A few months ago, I noticed that reading long blog
pages required a ton of scrolling. And spending too much time
on computers, my eyes aren't the same as they were in my
youth. So, the experience wasn't as pleasant as it could be.
Is this a big deal? No, not really. Clearly, life will go
on with scrolling blogs. But, could the experience be a
little nicer? Absolutely.
The Basic Solution:
Blogs are long pages of repeating elements (posts).
So, I thought, why couldn't we create a navigation
bar that could accompany each post that would allow
you to jump around the page easily?
So, that's what we built. It's a simple, graphical
navigation bar that uses anchor tags to allow
readers to jump easily from post to post. Frankly,
I am confused why I have never seen it used on a
blog before. I suspect that someone must
have used it somewhere at some point. If someone
has, please add a comment below!
It's primary use will be to simply start at the top
of the page and clickety click your way from
post to post until you've had your fill. While not
perfect yet, the reader should have to move
their cursor only slightly each page. Lazy?
We added some additional functionality along
the way due to new ideas surfacing and suggestions
from the team. They aren't rocket-science
but are certainly helpful for the readers and
for increasing traffic and pageviews.
a) Jump to Top, Bottom of Page Buttons. These allow
you to easily navigate around the page from
b) Add to de.licio.us. This allows you to easily
save a specific post to your de.licio.us bookmarks.
c) Add to digg. This allows you to easily "digg"

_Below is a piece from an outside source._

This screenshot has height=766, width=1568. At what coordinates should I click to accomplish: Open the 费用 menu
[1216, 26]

a tech/science post. (add to wists coming soon!)
d) Email this. Send the post to pals.
e) Make TH your homepage. We want
to encourage this, and this should help make it
easier for our less tech-savvy audience.
f) Link to older posts. When you reach the bottom
of the page, you can keep clicking and be taken to
the most recent page of older posts. Here's what
it looks like:
g) An easter-egg! (of sorts). We image-mapped
part of the TreeHugger header so that if you
click just above the "T" in the TreeHugger logo,
you will jump to the first post. And won't have
to reposition your cursor for a good 16 or
Who designed and built it?
Graham Hill, founder of TreeHugger designed it with
input from Nick Aster, Lindsey Lake and the TreeHugger team.
Nick Aster (triplepundit) and Lindsey Lake programmed it.
Ways to improve it:
It's still a work in progress and we have hit
a few stumbling blocks that some of you
techie readers might be able to help us with.

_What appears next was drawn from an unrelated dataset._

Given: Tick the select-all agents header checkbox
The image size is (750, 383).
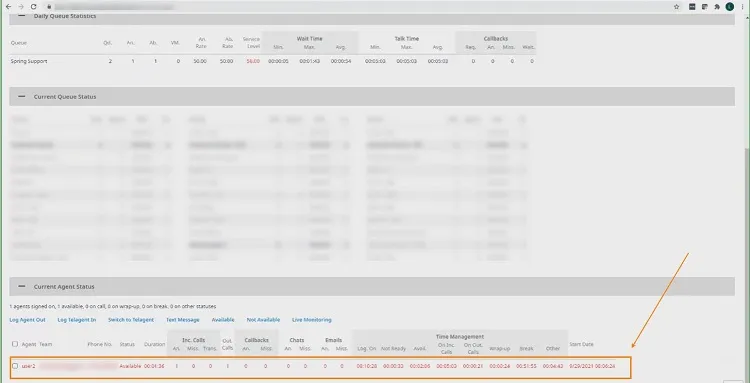Looking at the screenshot, I should [x=15, y=344].
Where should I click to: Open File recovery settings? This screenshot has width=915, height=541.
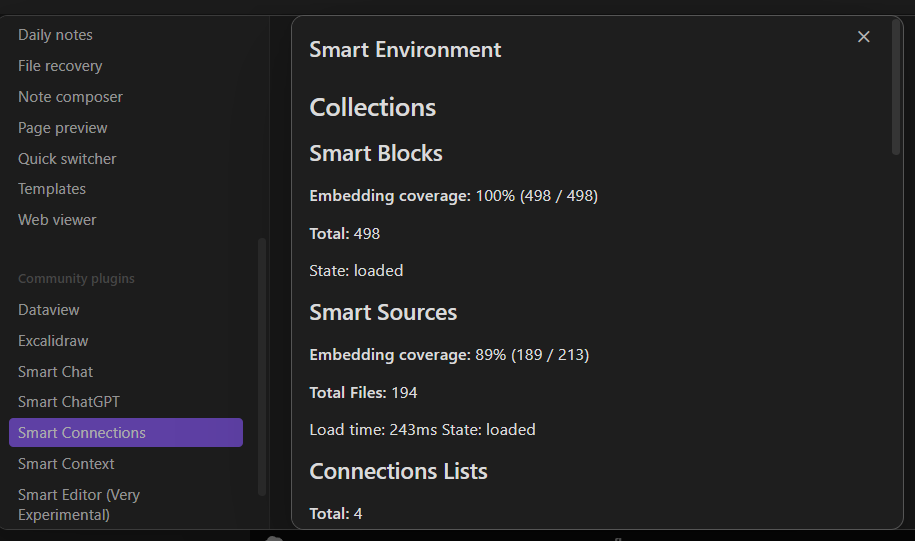pos(60,66)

1) Keeping spacing perfect so that you never have to
move your cursor when moving to the second and
subsequent pages. The problem is created by MT Pagination and
how it inherits the coding from the previous page, instead of having
it's own independent coding for the first 4-5 entries. Break tags,
padding and margins do not work. While we can solve the issue for the
first element, then the posts that follow are disrupted.

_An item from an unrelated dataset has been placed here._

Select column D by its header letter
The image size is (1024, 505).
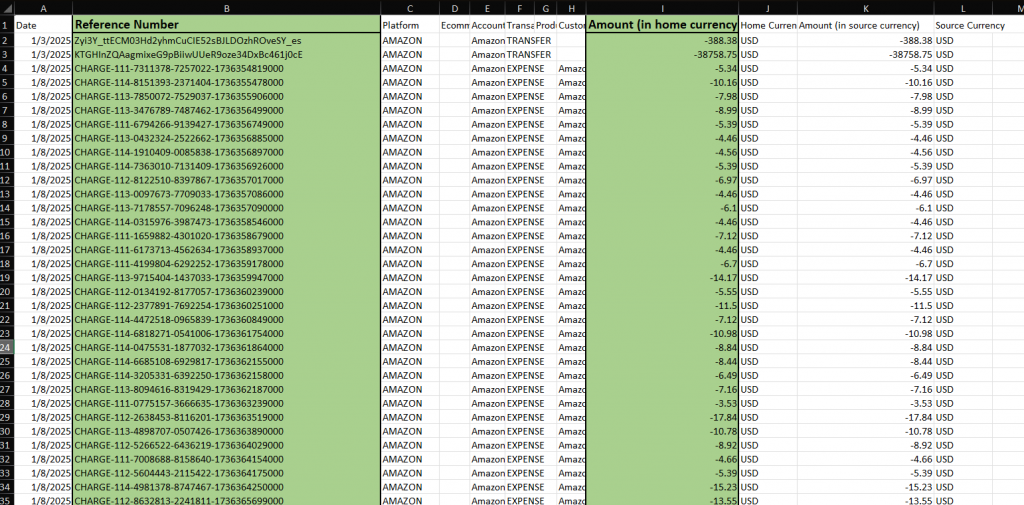[x=454, y=8]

One option might be to remove the header and start
the posts from the very top of the page. Other ideas?
Please comment below or email graham at treehugger
2) The second and subsequent pages top/first post's
single up arrow doesn't bring you anywhere. We need
to have it appear there since the same code is used
for the following posts. The unsatisfactory workaround
is that we have made it not clickable. It would be
better if we could get rid of it, or if it could
link through to the first page or at least to the
absolute top of the page. Ideas?
3) We have some ideas for version 2.0. One thing
we suspect we will have to address: advertiser
clickthrough rates. We wonder if this might suffer
due to this new navigation. Some of our ideas
would deal with this potential problems.
4) Interface Design. Would love to hear what you
like and what you don't. And, even more importantly,
how you would suggest improving it. Please comment below
or email graham at treehugger dot com.
Phewf. That was a long one...Thanks for reading.
And if there's a little eco in you somewhere,
have a little read, TreeHugger can easily help you
shift your life in a greener direction.